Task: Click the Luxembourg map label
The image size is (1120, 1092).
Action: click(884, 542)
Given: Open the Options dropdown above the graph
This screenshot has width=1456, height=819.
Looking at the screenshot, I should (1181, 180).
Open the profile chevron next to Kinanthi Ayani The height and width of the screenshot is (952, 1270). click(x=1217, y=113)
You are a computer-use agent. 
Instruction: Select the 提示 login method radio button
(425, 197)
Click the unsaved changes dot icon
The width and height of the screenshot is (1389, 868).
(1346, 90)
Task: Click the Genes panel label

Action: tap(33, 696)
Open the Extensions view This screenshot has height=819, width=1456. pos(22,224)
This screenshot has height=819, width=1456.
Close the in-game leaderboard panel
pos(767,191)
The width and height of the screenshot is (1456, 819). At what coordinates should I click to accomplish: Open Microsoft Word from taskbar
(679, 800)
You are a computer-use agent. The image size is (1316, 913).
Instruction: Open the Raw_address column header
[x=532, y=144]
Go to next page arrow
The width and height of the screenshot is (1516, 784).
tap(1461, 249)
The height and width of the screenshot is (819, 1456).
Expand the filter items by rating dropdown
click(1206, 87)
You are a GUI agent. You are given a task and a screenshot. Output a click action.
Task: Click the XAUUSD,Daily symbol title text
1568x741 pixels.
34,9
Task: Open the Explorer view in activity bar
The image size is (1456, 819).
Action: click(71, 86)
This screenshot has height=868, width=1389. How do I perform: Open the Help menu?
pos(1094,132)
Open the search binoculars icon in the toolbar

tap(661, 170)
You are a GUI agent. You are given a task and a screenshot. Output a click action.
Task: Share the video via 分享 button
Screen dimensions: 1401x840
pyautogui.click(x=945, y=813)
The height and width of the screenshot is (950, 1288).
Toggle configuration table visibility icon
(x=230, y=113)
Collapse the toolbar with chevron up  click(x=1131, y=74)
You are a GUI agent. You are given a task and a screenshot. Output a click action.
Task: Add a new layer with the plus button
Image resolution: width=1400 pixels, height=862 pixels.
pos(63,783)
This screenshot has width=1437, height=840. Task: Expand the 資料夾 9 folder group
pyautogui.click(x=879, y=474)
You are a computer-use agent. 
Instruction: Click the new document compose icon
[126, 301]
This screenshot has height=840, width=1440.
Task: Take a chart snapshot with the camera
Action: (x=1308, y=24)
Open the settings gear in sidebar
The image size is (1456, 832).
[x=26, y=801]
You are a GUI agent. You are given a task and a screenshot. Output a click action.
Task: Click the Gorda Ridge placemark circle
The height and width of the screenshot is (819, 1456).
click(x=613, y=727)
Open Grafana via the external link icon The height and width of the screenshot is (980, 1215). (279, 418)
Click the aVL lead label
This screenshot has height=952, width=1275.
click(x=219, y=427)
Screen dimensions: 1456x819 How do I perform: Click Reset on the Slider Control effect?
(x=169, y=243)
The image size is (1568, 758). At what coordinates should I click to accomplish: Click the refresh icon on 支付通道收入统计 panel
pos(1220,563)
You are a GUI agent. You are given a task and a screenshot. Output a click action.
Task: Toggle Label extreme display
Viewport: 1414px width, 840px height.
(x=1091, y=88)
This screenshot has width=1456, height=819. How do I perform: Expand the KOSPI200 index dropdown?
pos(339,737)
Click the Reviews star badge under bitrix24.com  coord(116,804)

What the exercise asks: Write down exactly the span of lines above from the one containing "Instruction: Click the" to the one containing "Click the aVL lead label", both ends included.

Task solution:
Instruction: Click the new document compose icon
[126, 301]
This screenshot has height=840, width=1440.
Task: Take a chart snapshot with the camera
Action: (x=1308, y=24)
Open the settings gear in sidebar
The image size is (1456, 832).
[x=26, y=801]
You are a GUI agent. You are given a task and a screenshot. Output a click action.
Task: Click the Gorda Ridge placemark circle
The height and width of the screenshot is (819, 1456).
click(x=613, y=727)
Open Grafana via the external link icon The height and width of the screenshot is (980, 1215). (279, 418)
Click the aVL lead label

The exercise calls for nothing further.